[Study material]
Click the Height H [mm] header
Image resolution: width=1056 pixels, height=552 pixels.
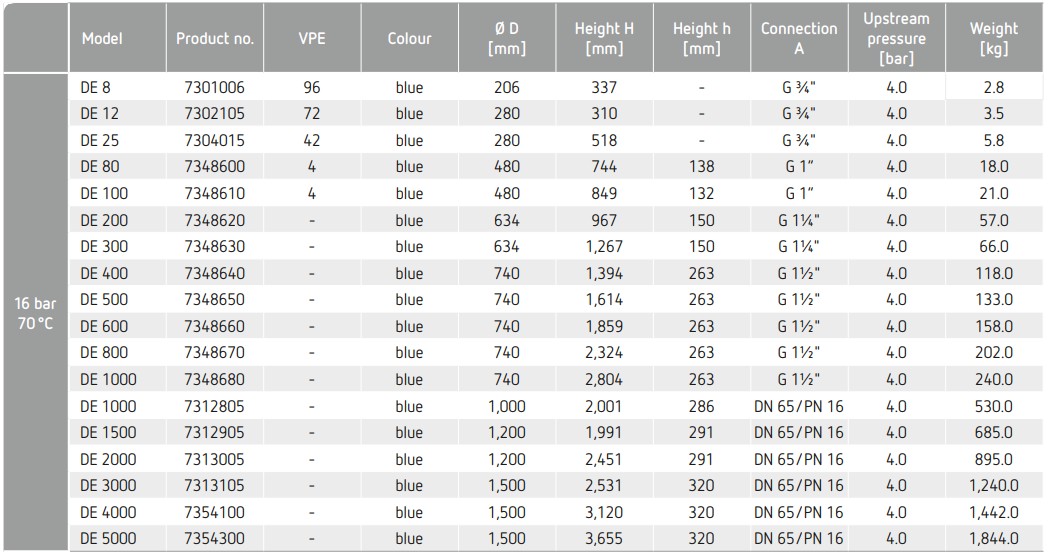pos(604,39)
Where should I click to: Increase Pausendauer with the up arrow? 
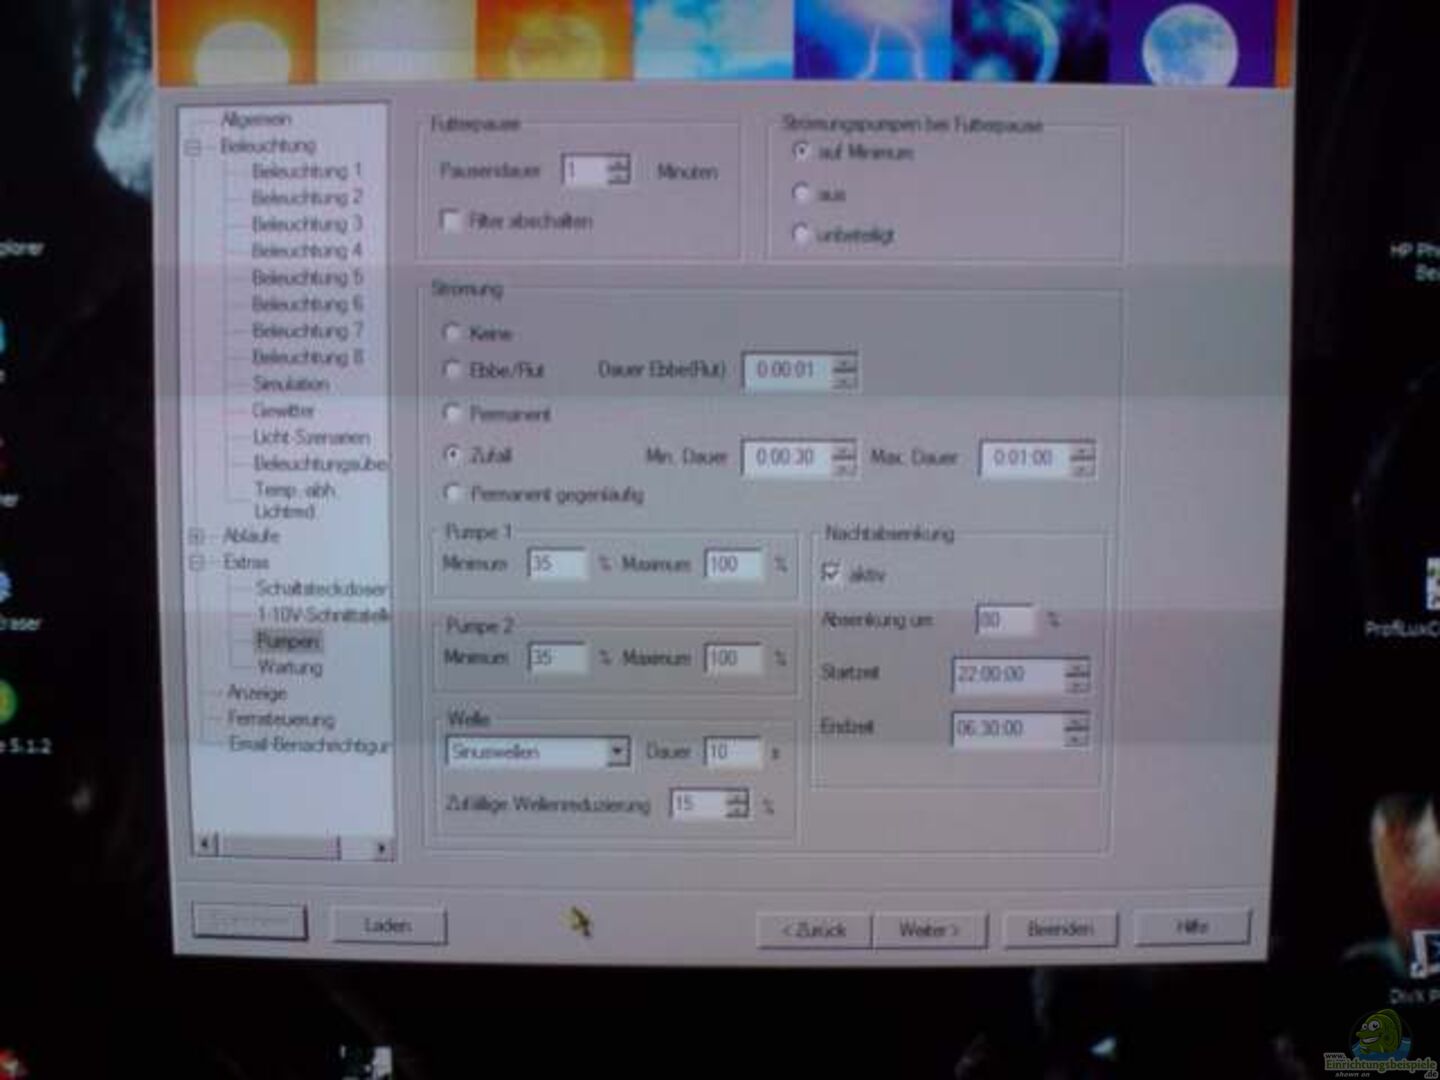619,163
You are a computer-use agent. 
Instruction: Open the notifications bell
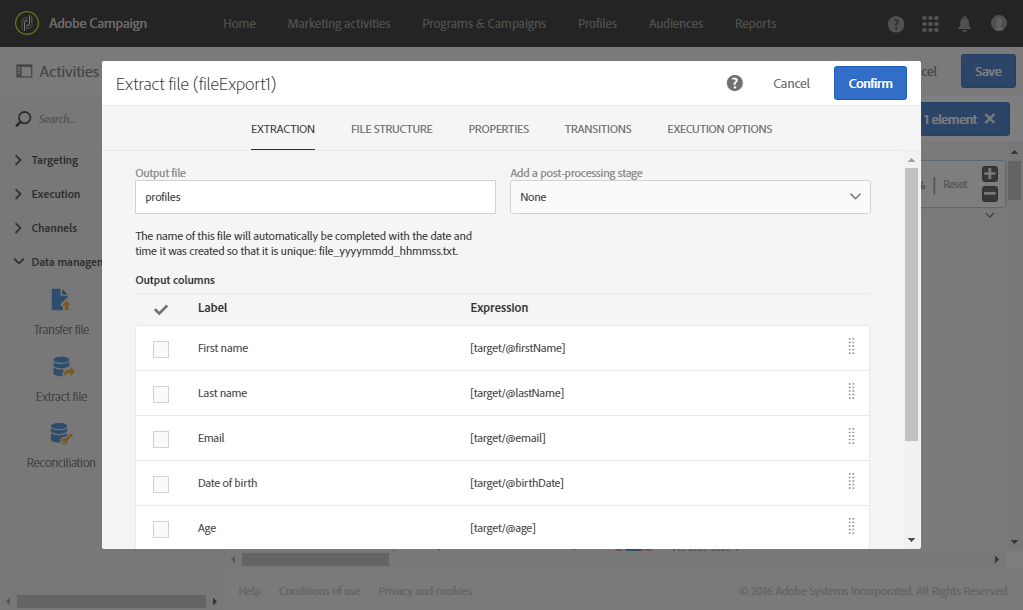pos(965,23)
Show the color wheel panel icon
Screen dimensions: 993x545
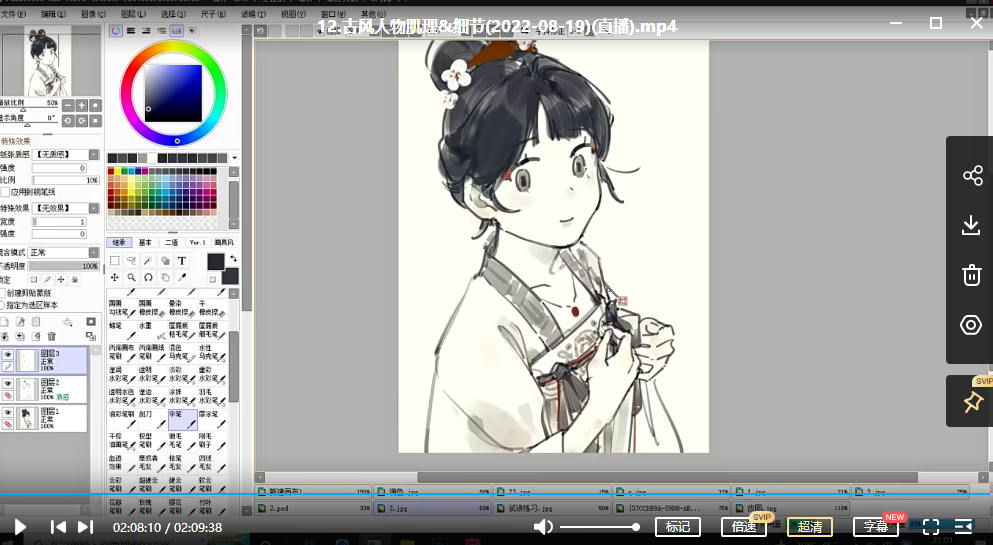point(116,31)
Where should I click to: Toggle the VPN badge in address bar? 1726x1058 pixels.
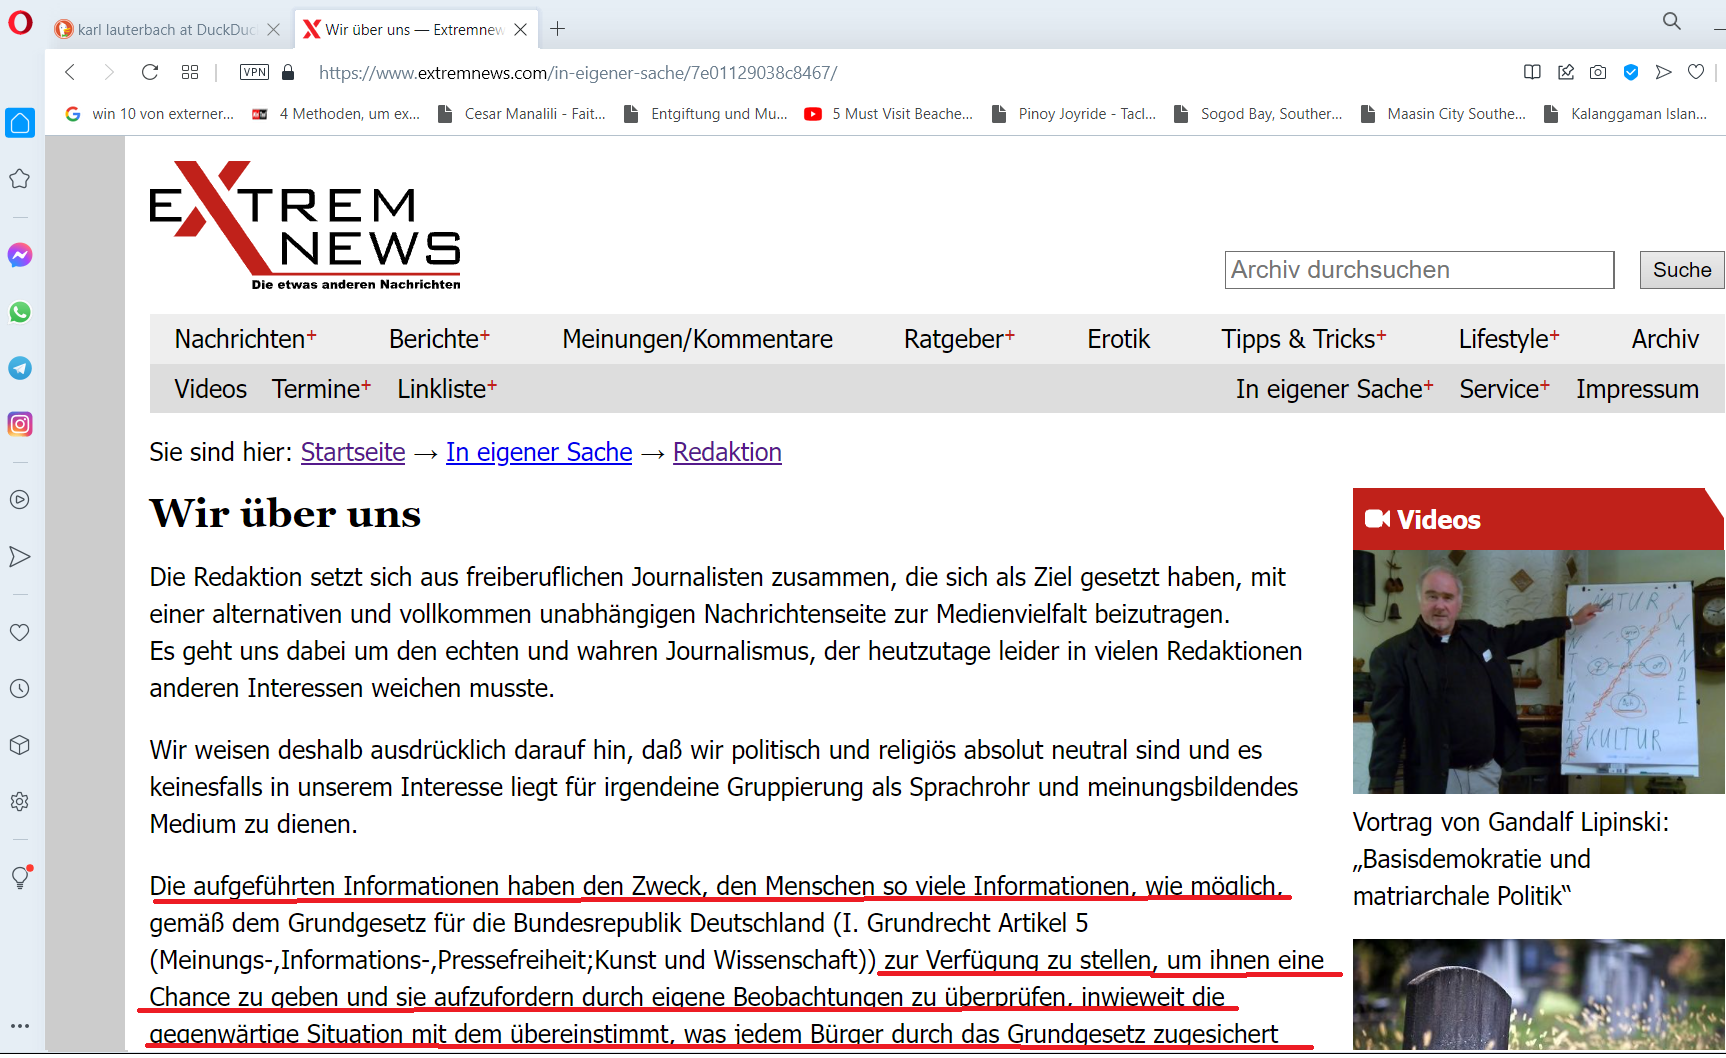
[/Study material]
What you have to do => Return the material exactly as written, except for any pictures it holds.

Task response =>
Click the Height H [mm] header
Image resolution: width=1056 pixels, height=552 pixels.
pos(604,39)
Where should I click to: Increase Pausendauer with the up arrow? 
619,163
You are a computer-use agent. 
Instruction: Open the notifications bell
pos(965,23)
Show the color wheel panel icon
Screen dimensions: 993x545
point(116,31)
Where should I click to: Toggle the VPN badge in address bar? 1726x1058 pixels.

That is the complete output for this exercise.